Wir werden den Popanz um Nietzsche abbauen müssen, abbauen müssen bis auf den Grund, wenn wir uns ehrlich wiederherstellen wollen.

 

Man wird den höchsten Standort gewonnen haben, der für eine leidenschaftslose Betrachtung des zusammengebrochenen Systems gefordert werden kann, wenn man es ansieht als den Versuch, mit allen, auch den skrupellosesten Mitteln ein neues Sparta, ein Sparta im Stil des Nietzsche’schen Übermenschen mit seinem Lärm und mit seinem Feuerwerk, gegen Athen und gegen alles Athenische zu setzen.

Schiller hat einmal als Professor in Jena eine Vorlesung gehalten über „die Gesetzgebung des Lykurgus und Solon“. In dieser Vorlesung stößt man auf eine Beurteilung der Lykurgischen Schöpfung, die auf eine gemütsbewegende Art und auf einer Höhe, die nicht wird übertroffen werden können, alles Wesentliche hervorruft, was gegen den zusammengestürzten Versuch der gewaltsamen Konstituierung einer spartanischen Weltmacht   auf   den   Trümmern   des   deutschen   Geistes   zu sagen ist.

Es ist der Mühe wert, dass man ein paar Sätze zur Kenntnis nimmt, die dieser denkwürdigen Betrachtung angehören.
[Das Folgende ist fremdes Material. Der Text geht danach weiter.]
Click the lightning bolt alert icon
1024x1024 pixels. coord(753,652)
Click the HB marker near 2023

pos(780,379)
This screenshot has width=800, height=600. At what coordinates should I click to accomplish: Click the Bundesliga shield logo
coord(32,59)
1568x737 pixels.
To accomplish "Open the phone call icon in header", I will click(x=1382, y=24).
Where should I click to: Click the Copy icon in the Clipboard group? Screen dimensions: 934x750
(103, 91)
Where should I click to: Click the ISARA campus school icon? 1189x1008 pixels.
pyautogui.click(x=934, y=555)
Sie sind in den folgenden Fragmenten reproduziert.

„Eine einzige Tugend war es, die in Sparta mit Hintansetzung aller ändern geübt wurde: Vaterlandsliebe.“

„Diesem künstlichen Triebe wurden die natürlichsten, schönsten Gefühle der Menschheit zum Opfer gebracht.“

„Alle Wissenschaften wurden vernachlässigt, alles Auswärtige wurde ausgeschlossen. Dadurch wurden alle Kanäle gesperrt, wodurch einer Nation helle Begriffe zufließen.“

„Unerbittliche Gesetze mussten darüber wachen, dass keine Neuerung in das Uhrwerk des Staates griff, dass selbst der Fortschritt der Zeit an der Form der Gesetze nichts veränderte. Um diese lokale, diese temporäre Verfassung dauerhaft zu machen, musste man den Geist des Volkes auf derjenigen Stufe festhalten, worauf er bei ihrer Gründung gestanden“.

„Ein Staatsgesetz machte den Spartanern die Unmenschlichkeit gegen ihre Sklaven zur Pflicht. In diesen unglücklichen Schlachtopfern wurde die Menschheit beschimpft und misshandelt.“

„Die ganze Moralität wurde preisgegeben, um etwas zu erhalten, was doch nur als ein Mittel dieser Moralität einen Wert haben kann.“

„Hält man den Zweck, welchen Lykurgus sich vorsetzte, gegen den Zweck der Menschheit, so muss eine tiefe Missbilligung an die Stelle der Bewunderung treten, die uns der erste flüchtige Blick abgewonnen hat.“

„Was man zum Lobe des Lykurgus angeführt hat, dass Sparta nur so lange blühen würde, als es dem Buchstaben seines Gesetzes folgte, ist das Schlimmste, was von ihm gesagt werden konnte. Eben dadurch, dass es die Staatsform nicht verlassen durfte, die Lykurg ihm gegeben, ohne sich dem gänzlichen Untergang auszusetzen, dass es bleiben musste, was es war, dass es stehen musste, wo ein einziger Mann es hingeworfen, eben dadurch war Sparta ein unglücklicher Staat. Und kein traurigeres Geschenk hätte ihm sein Gesetzgeber machen können als die gerühmte ewige Dauer einer Verfassung, die seiner wahren Grosse und Glückseligkeit so sehr im Wege stand.“

Es wird erlaubt sein, an diese Fragmente noch eine Betrachtung anzuschließen, die uns zurückführt zu uns selbst. Man hat gesagt, dass in der Geschichte sich nichts wiederholt. Hier hat sich etwas wiederholt, und im dunkelsten Sinne. Der Endeffekt des Lykurgischen Sparta sind die Ruinen von Athen gewesen. Und der Endeffekt des überlykurgischen Sparta? Die Ruinen eines Athen, in das die herrlichen Schätze unserer höchsten geistigen und sittlichen Kultur als Bausteine eingegangen sind. Dieses Athen wieder aufzubauen, es neu aus den Trümmern hervorzurufen, in denen es versunken ist, ist des Schweißes der Edlen wert. Es ist ein Werk, das wie kein zweites die tief erschütterte Ehre des deutschen Geistes von neuem in zäher Arbeit befestigen wird.